完整的实现大约 300 行,大部分是文档字符串和基于相同核心构建的便捷方法。作者鼓励将其复制到你的代码库中!

完整 ValueWatcher 源码

from __future__ import annotations

import asyncio
import threading
import typing

T = typing.TypeVar("T")

# Used by `wait_for_not_none` to narrow `ValueWatcher[X | None]` to `X`.
S = typing.TypeVar("S")

class ValueWatcher(typing.Generic[T]):
    """
    Thread-safe observable value with async watchers.

    Watchers can await value changes via methods like `wait_for` and
    `wait_for_change`. Alternatively, they can add callbacks via `on_change` and
    `on_value`.

    Any thread can set `.value`, and the watcher will react accordingly.
    """

    def __init__(
        self,
        initial_value: T,
        *,
        on_change: typing.Callable[[T, T], None] | None = None,
    ) -> None:
        """
        Args:
            initial_value: The initial value.
            on_change: Called when the value changes. Good for debug logging.
        """

        self._lock = threading.Lock()
        self._on_changes: list[typing.Callable[[T, T], None]] = []
        if on_change:
            self._on_changes.append(on_change)

        # Every watcher gets its own (loop, queue) pair.

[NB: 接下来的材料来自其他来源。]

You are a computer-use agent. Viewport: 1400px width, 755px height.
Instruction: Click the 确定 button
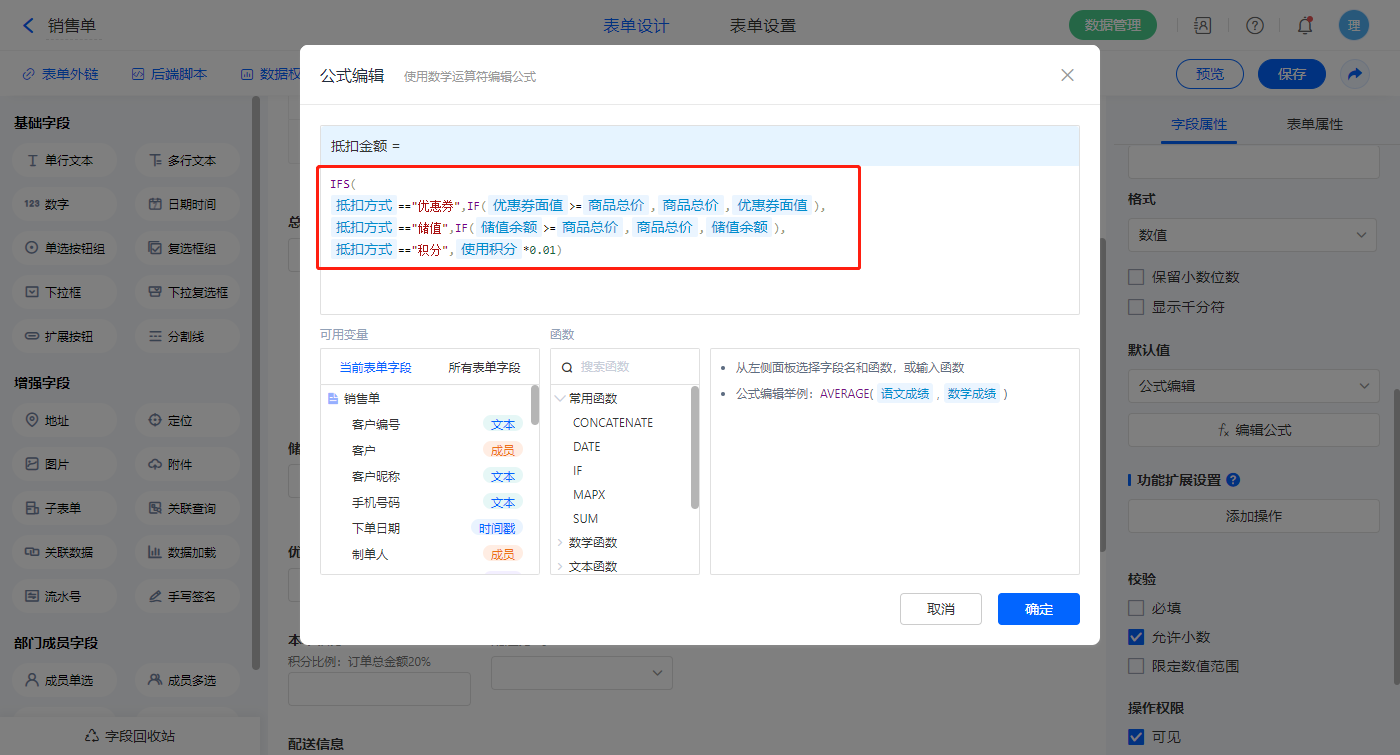[1038, 609]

Storing the loop lets
        # the setter use `call_soon_threadsafe` for cross-thread notification.
        # Queue items are (old, new) tuples.
        self._watch_queues: list[
            tuple[asyncio.AbstractEventLoop, asyncio.Queue[tuple[T, T]]]
        ] = []

        # Hold references to fire-and-forget tasks to prevent GC.
        self._background_tasks: set[asyncio.Task[T]] = set()

        self._value = initial_value

    @property
    def value(self) -> T:
        with self._lock:
            return self._value

    @value.setter
    def value(self, new_value: T) -> None:
        with self._lock:
            if new_value == self._value:
                return

            old_value = self._value
            self._value = new_value

            # Snapshot lists under lock to avoid iteration issues
            queues = list(self._watch_queues)
            callbacks = list(self._on_changes)

        # Notify all watchers outside the lock to avoid deadlock.
        for loop, queue in queues:
            try:
                # `call_soon_threadsafe` wakes the target loop's selector
                # immediately. A plain `put_nowait` wouldn't poke the self-pipe,
                # so a cross-thread watcher could stall until something else
                # wakes its loop.
                #
                # In other words, without `call_soon_threadsafe`, a watcher
                # could get the changed value notification long after the value
                # actually changed.
                loop.call_soon_threadsafe(
                    queue.put_nowait, (old_value, new_value)
                )
            except RuntimeError:
                # Target event loop is closed.
                pass

        for on_change in callbacks:
            try:
                on_change(old_value, new_value)
            except Exception:
                # Suppress exceptions from callbacks so one failure doesn't skip
                # the rest.
                pass

    def set_if(
        self,
        new_value: T,
        condition: typing.Callable[[T], bool],
    ) -> bool:
        """
        Atomically set the value only if the current value satisfies the
        condition. Returns True if the value was set.
        """

        with self._lock:
            if not condition(self._value):
                return False

            if new_value == self._value:
                return True

            old_value = self._value
            self._value = new_value

            queues = list(self._watch_queues)
            callbacks = list(self._on_changes)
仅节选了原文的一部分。